_Goal of the exercise_
How many of the lines below have "Switch" in them? Say the number and nothing more.

----

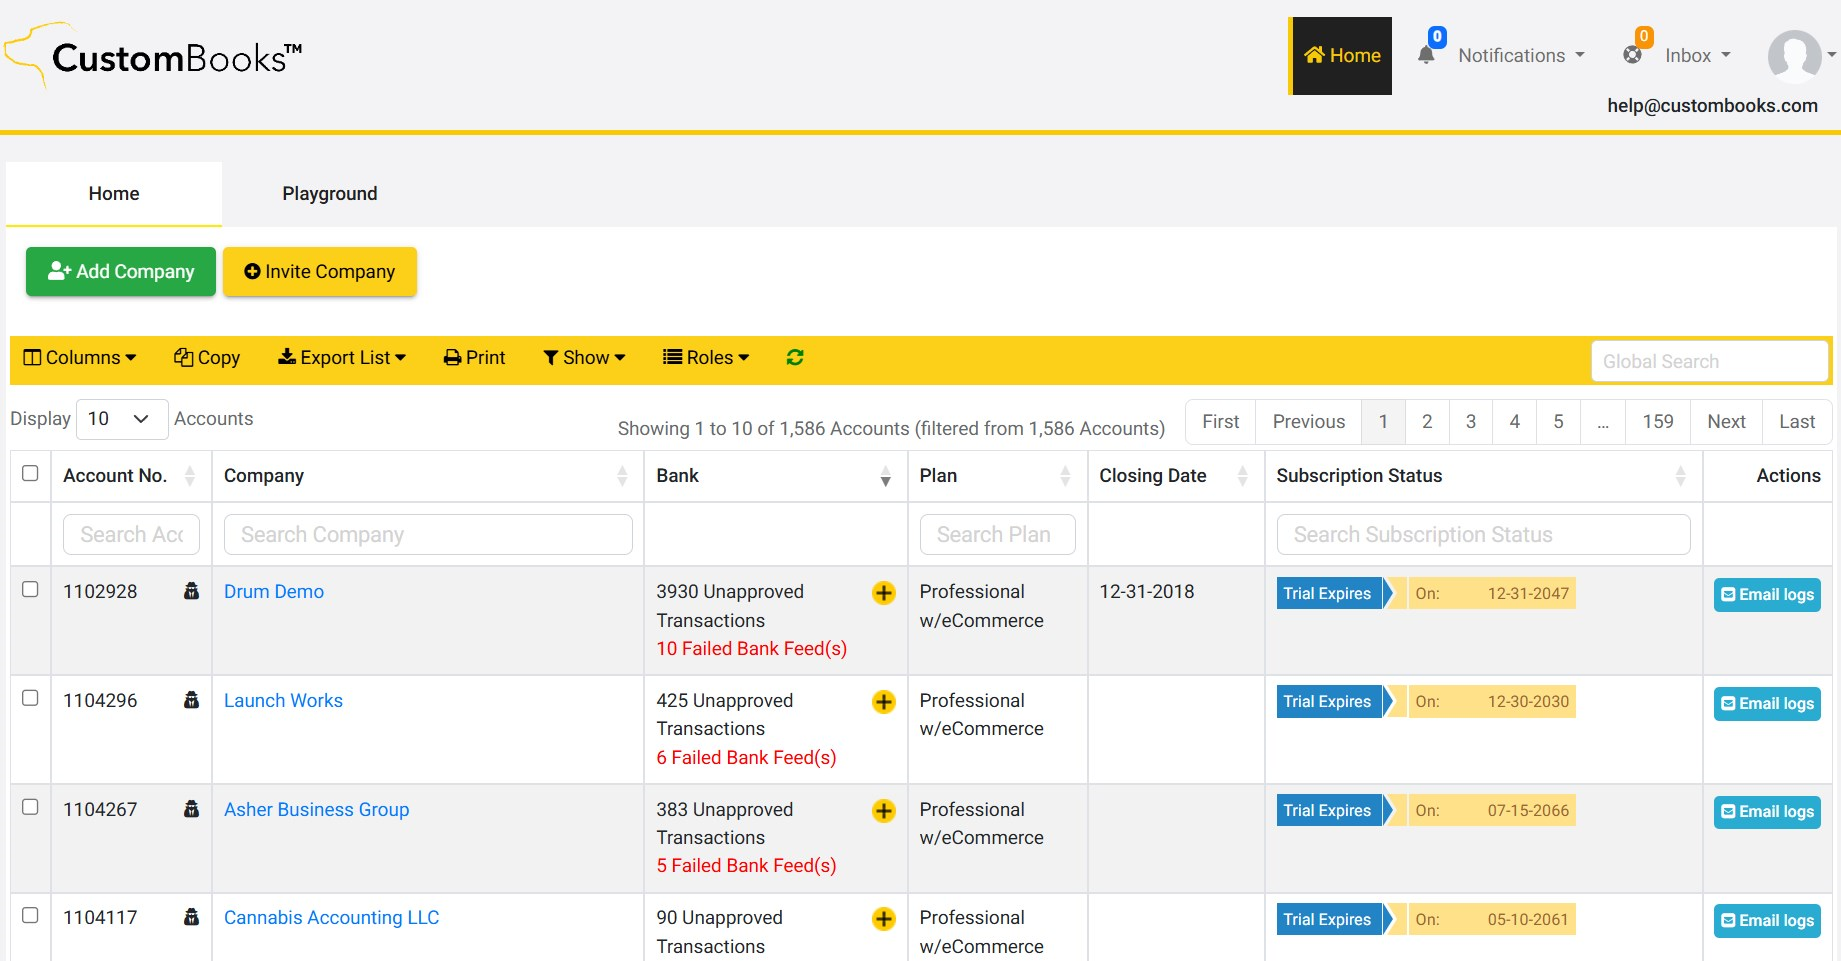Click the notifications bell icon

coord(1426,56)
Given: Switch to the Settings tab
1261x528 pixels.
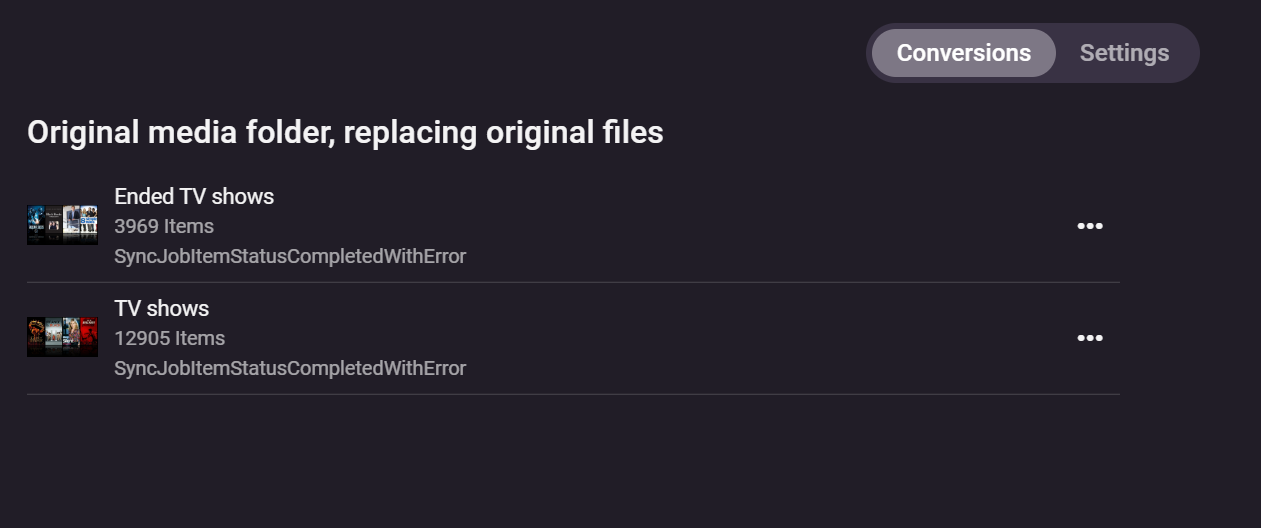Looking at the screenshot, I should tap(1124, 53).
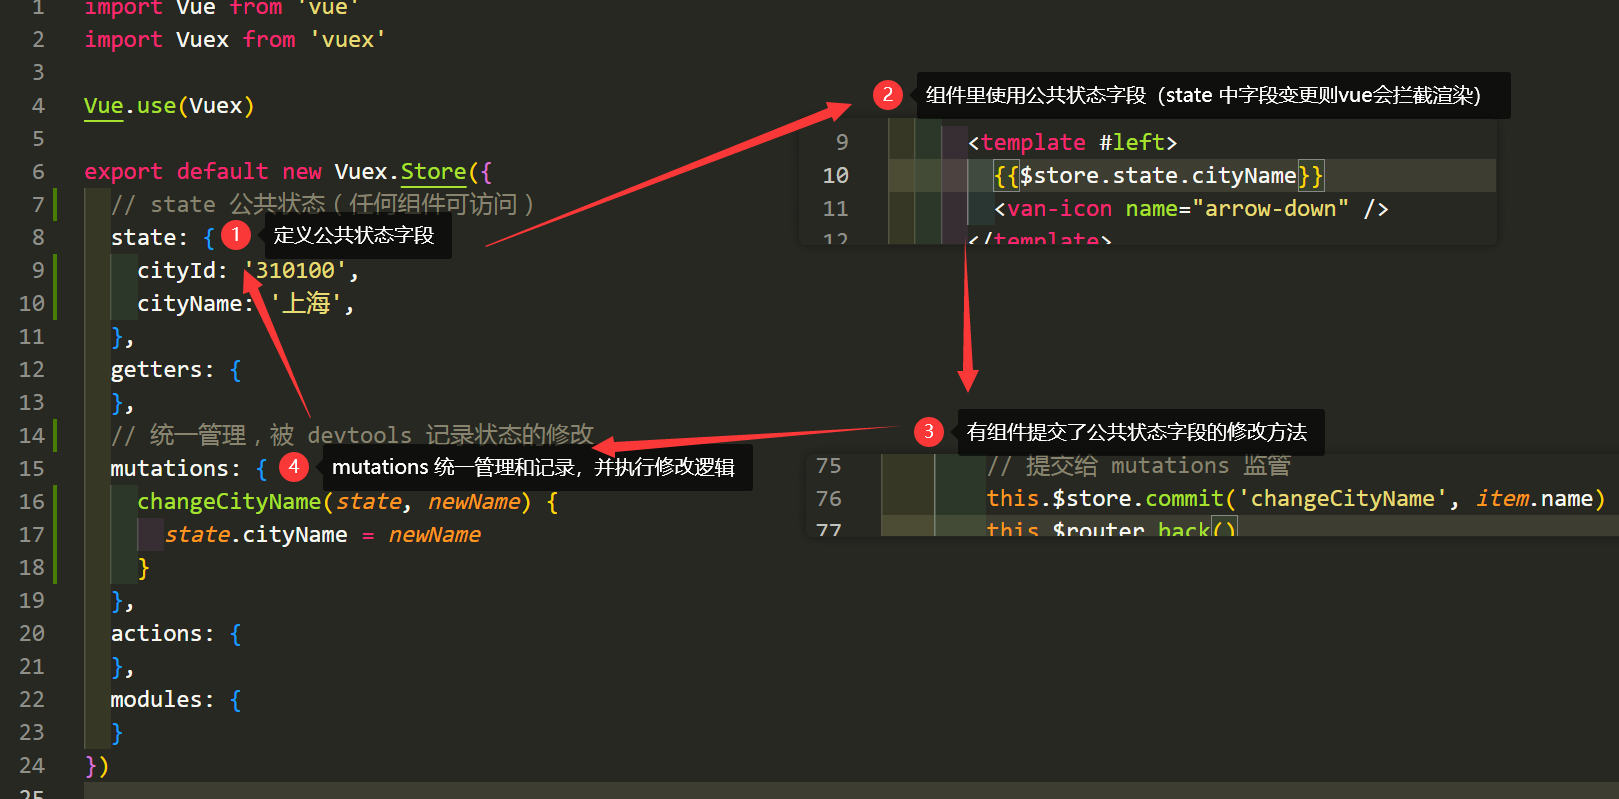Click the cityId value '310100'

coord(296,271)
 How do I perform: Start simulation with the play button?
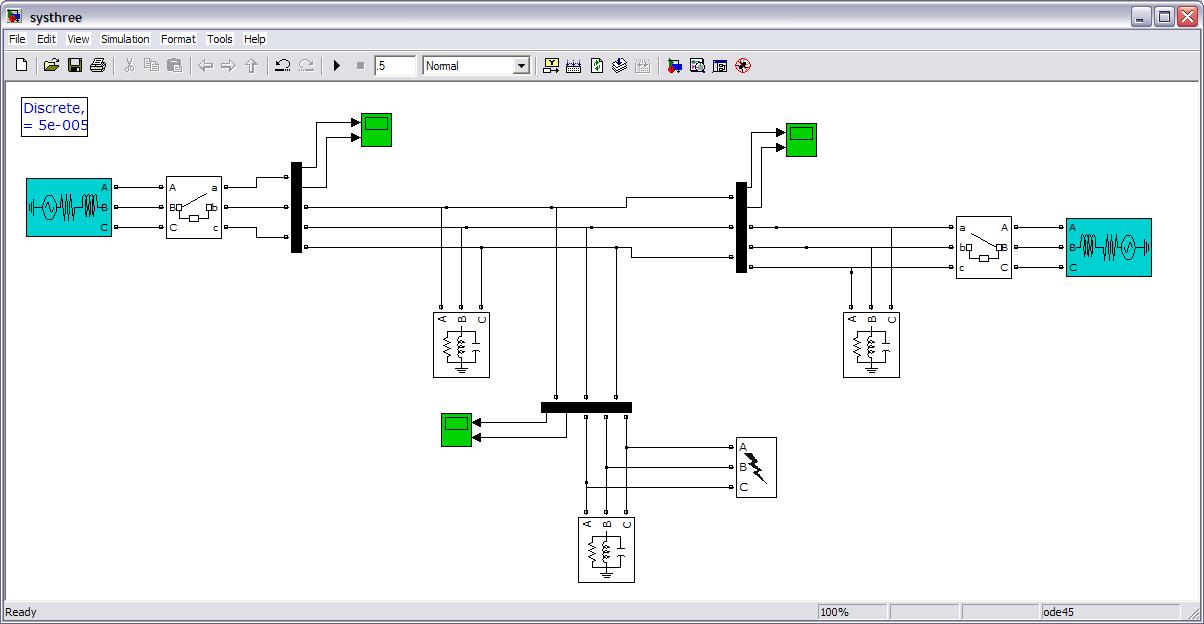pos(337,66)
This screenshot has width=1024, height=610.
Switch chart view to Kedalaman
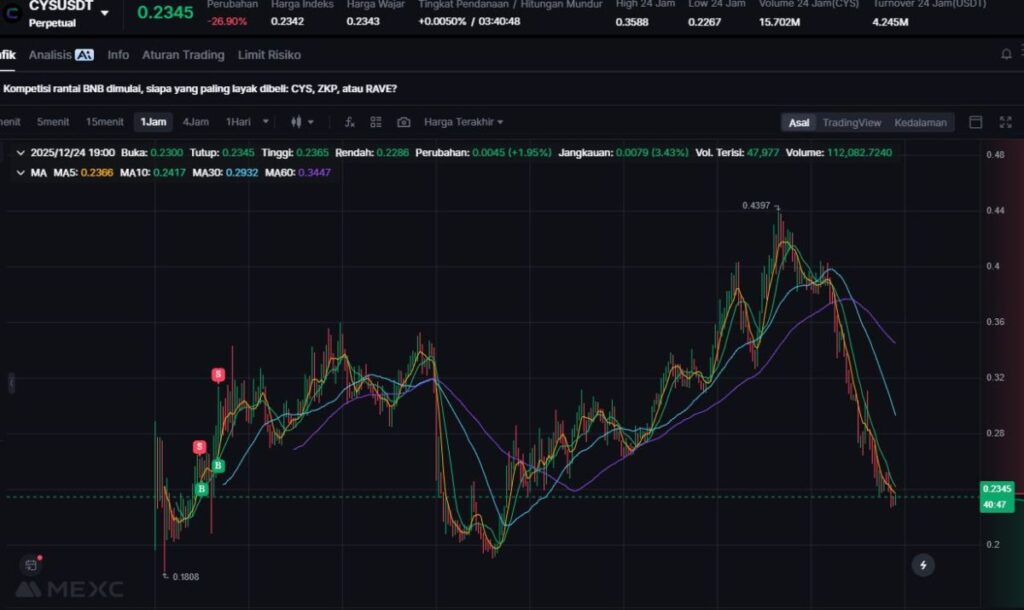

----

_Solution to the problem_
2